Today’s quick review: Lady in the Water. One night, Cleveland Heep (Paul Giamatti), the hard-working manager of an apartment building, makes a startling discovery: a strange woman (Bryce Dallas Howard) swimming in the pool. The woman introduces herself as Story, a water nymph sent to the surface world to inspire a writer in his work. But to help her fulfill her purpose and return home, Cleveland must protect her from an evil beast determined to stop her.
Lady in the Water is a fantasy movie from writer and director M. Night Shyamalan. Lady in the Water presents itself as a modern take on an ancient myth. Cleveland Heep finds himself in the middle of a bedtime story he has never heard before and must navigate its peculiar rules to get Story home safely. Lady in the Water has much of Shyamalan’s deliberate, moody directorial style, but it lacks the suspense or sense of wonder to make it worthwhile.
Lady in the Water struggles to achieve the storybook tone it’s going for. The rules of Story’s world are as arbitrary as any fairy tale, but without the accompanying sense of certainty from the characters. Cleveland ends up guessing blindly at what he needs to do, guided only by what cryptic clues he is able to gather from Story. As such, Lady in the Water plays out like a mystery whose stakes are unclear and whose solution shifts as it goes along.
Lady in the Water has other issues as well. The film’s slow pacing makes it hard to invest in the story, and it lacks the brooding tension Shyamalan uses to hook the viewer in his other films. The scale of the fantasy is small enough that the movie never builds up much in the way of drama or wonder, while the characters aren’t rich enough to pick up the slack. The conflict itself is rather abstract, told mostly through exposition rather than shown.
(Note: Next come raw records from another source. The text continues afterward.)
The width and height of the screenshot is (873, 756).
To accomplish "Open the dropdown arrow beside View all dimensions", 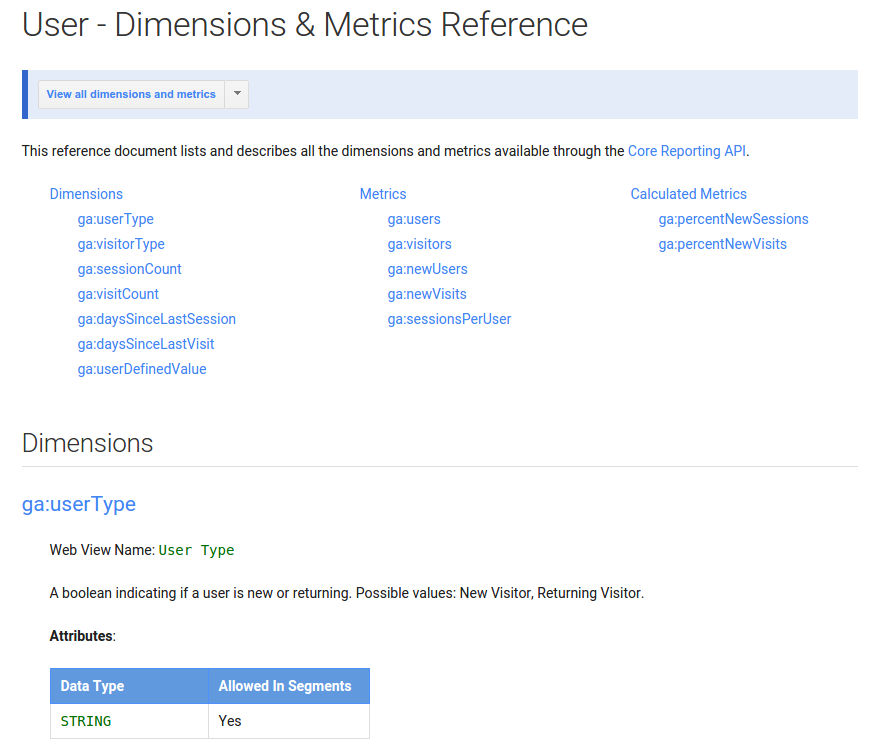I will pos(237,94).
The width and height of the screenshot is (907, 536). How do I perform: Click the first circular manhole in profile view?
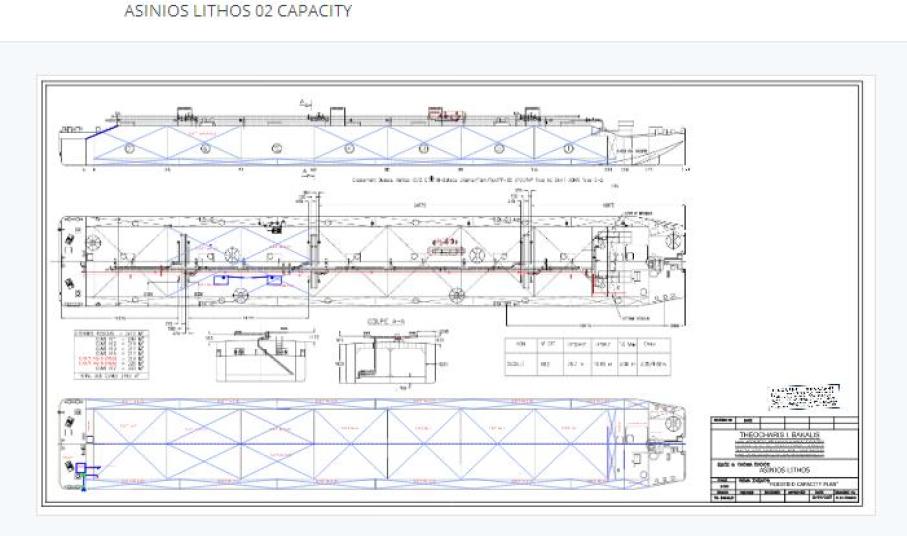130,149
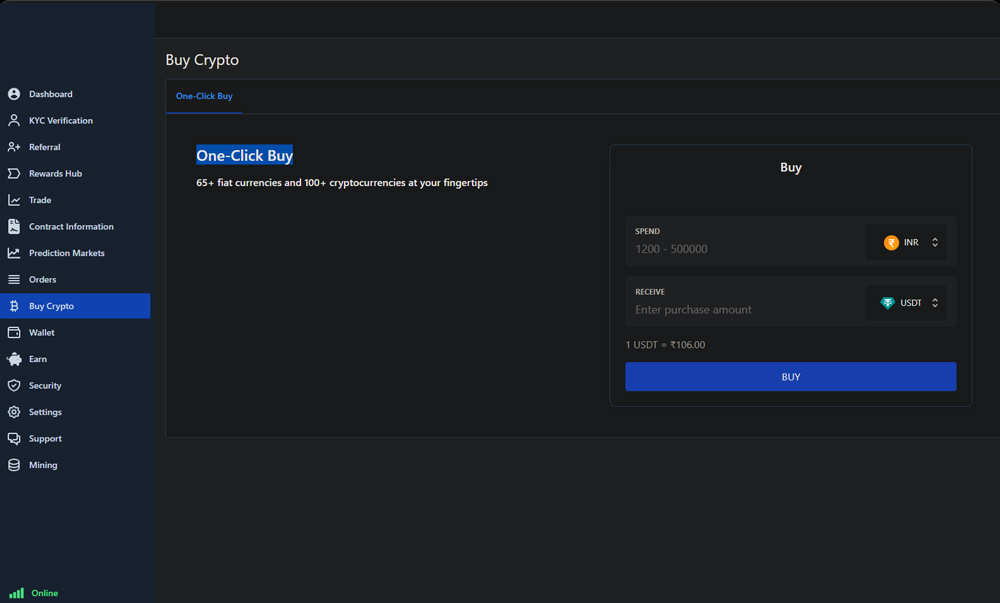Click the Trade chart icon
This screenshot has height=603, width=1000.
pos(14,200)
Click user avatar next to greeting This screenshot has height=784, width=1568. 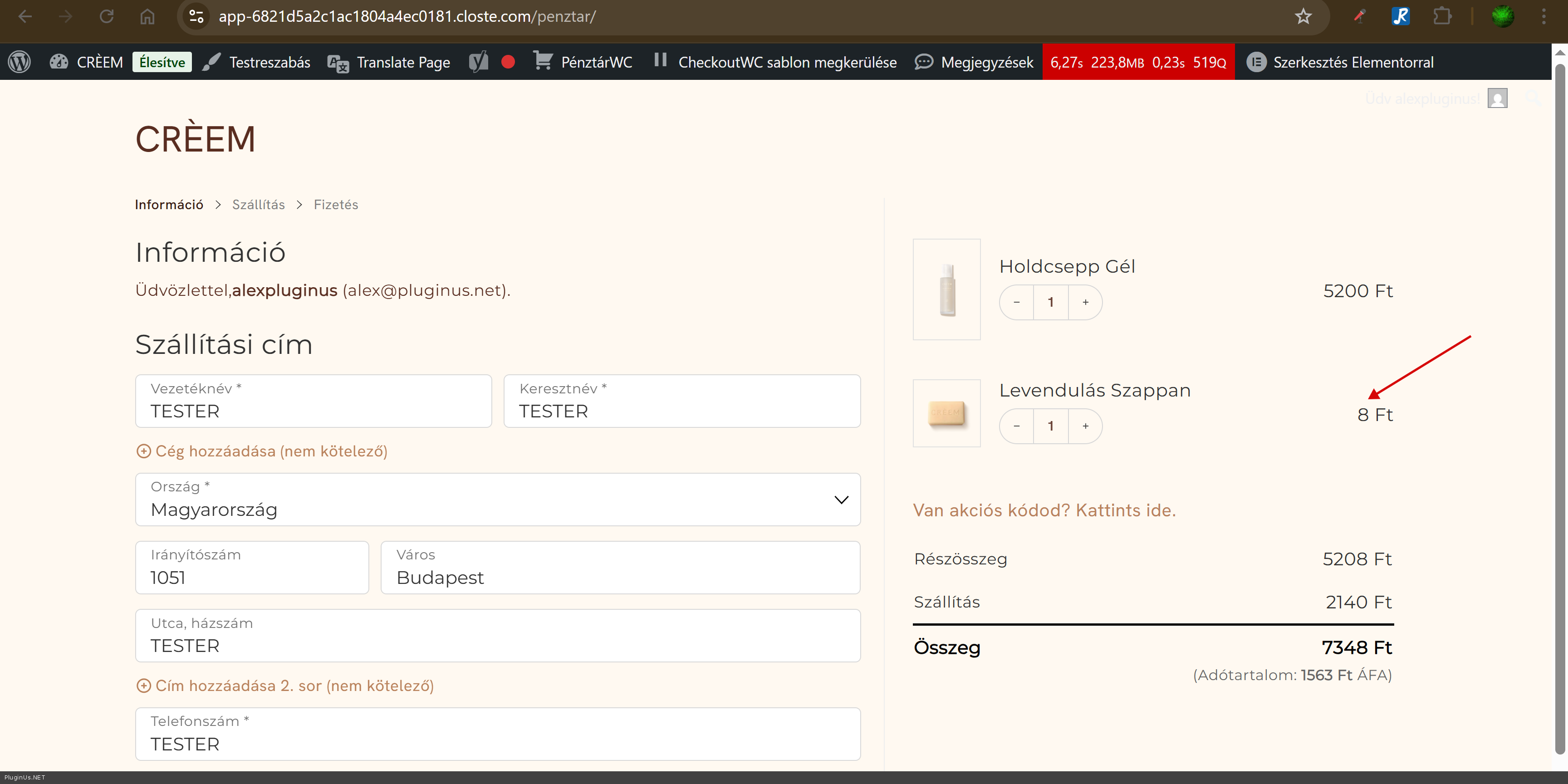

The end result is a slow, fickle movie that falls short of its ambitions. Shyamalan fans will be disappointed by its lack of suspense and the absence of the magnetic quality found in his best films. Fans of storybook fantasy will dislike by the story’s limited scope, mundane tone, and restricted fantasy elements. Lady in the Water earns some points for creativity, moody drama, and basic cinematic competence, but most viewers would be better off skipping.
For a more suspenseful, dramatic movie from M. Night Shyamalan, try The Village. For a darker, more romantic take on a similar premise, try The Shape of Water. For a much darker drama with a haunting fairy tale tone, check out Pan’s Labyrinth. For a more adventurous take on storybook fantasy, try The Princess Bride or Stardust. For a more personal brush with the inexplicable, check out K-PAX.
5.6 out of 10 on IMDB. I give it a 6.0 to 6.5 for the seeds of a decent story let down by poor follow-through.